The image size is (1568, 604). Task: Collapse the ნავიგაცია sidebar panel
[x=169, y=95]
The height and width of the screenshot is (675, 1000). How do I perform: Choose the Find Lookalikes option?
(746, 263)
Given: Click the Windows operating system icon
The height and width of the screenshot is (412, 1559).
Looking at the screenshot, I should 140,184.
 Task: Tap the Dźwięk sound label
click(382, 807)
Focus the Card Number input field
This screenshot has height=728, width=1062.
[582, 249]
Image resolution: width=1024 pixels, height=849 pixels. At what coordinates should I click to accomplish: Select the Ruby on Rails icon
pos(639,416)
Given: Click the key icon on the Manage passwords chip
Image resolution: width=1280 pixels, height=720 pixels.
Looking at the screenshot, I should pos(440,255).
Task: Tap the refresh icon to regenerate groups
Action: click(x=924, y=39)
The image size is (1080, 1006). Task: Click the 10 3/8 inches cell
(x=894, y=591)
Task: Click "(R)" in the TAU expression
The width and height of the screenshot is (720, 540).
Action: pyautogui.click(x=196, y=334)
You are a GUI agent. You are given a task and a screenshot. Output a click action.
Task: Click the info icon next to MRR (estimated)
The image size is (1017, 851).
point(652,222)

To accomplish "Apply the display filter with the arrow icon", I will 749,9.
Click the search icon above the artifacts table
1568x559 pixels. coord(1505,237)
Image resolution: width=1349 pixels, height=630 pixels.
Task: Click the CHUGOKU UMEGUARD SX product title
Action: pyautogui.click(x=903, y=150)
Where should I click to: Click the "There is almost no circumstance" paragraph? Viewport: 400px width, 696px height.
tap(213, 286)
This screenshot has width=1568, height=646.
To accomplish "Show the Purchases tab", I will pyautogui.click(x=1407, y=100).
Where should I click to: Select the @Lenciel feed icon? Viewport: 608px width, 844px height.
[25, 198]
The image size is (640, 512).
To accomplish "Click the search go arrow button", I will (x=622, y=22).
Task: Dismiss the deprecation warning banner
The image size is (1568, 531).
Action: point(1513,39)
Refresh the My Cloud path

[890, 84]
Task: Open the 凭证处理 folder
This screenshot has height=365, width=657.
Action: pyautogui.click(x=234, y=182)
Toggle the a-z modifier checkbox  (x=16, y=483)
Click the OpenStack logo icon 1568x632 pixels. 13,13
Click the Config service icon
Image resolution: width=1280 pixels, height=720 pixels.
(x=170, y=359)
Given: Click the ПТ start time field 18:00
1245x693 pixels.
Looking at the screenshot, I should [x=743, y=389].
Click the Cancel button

## Assignment
Would you transcribe all of the data, keeping each line exact?

## Task answer
The image size is (1568, 604). Task: Collapse the ნავიგაცია sidebar panel
[x=169, y=95]
The height and width of the screenshot is (675, 1000). How do I perform: Choose the Find Lookalikes option?
(746, 263)
Given: Click the Windows operating system icon
The height and width of the screenshot is (412, 1559).
Looking at the screenshot, I should 140,184.
 Task: Tap the Dźwięk sound label
click(382, 807)
Focus the Card Number input field
This screenshot has height=728, width=1062.
[582, 249]
Image resolution: width=1024 pixels, height=849 pixels. At what coordinates should I click to accomplish: Select the Ruby on Rails icon
pos(639,416)
Given: Click the key icon on the Manage passwords chip
Image resolution: width=1280 pixels, height=720 pixels.
Looking at the screenshot, I should pos(440,255).
Task: Tap the refresh icon to regenerate groups
Action: click(x=924, y=39)
The image size is (1080, 1006). Task: Click the 10 3/8 inches cell
(x=894, y=591)
Task: Click "(R)" in the TAU expression
The width and height of the screenshot is (720, 540).
Action: pyautogui.click(x=196, y=334)
You are a GUI agent. You are given a task and a screenshot. Output a click action.
Task: Click the info icon next to MRR (estimated)
The image size is (1017, 851).
point(652,222)

To accomplish "Apply the display filter with the arrow icon", I will 749,9.
Click the search icon above the artifacts table
1568x559 pixels. coord(1505,237)
Image resolution: width=1349 pixels, height=630 pixels.
Task: Click the CHUGOKU UMEGUARD SX product title
Action: pyautogui.click(x=903, y=150)
Where should I click to: Click the "There is almost no circumstance" paragraph? Viewport: 400px width, 696px height.
tap(213, 286)
This screenshot has width=1568, height=646.
To accomplish "Show the Purchases tab", I will pyautogui.click(x=1407, y=100).
Where should I click to: Select the @Lenciel feed icon? Viewport: 608px width, 844px height.
[25, 198]
The image size is (640, 512).
To accomplish "Click the search go arrow button", I will (x=622, y=22).
Task: Dismiss the deprecation warning banner
The image size is (1568, 531).
Action: point(1513,39)
Refresh the My Cloud path

[890, 84]
Task: Open the 凭证处理 folder
This screenshot has height=365, width=657.
Action: pyautogui.click(x=234, y=182)
Toggle the a-z modifier checkbox  (x=16, y=483)
Click the OpenStack logo icon 1568x632 pixels. 13,13
Click the Config service icon
Image resolution: width=1280 pixels, height=720 pixels.
(x=170, y=359)
Given: Click the ПТ start time field 18:00
1245x693 pixels.
Looking at the screenshot, I should [x=743, y=389].
Click the Cancel button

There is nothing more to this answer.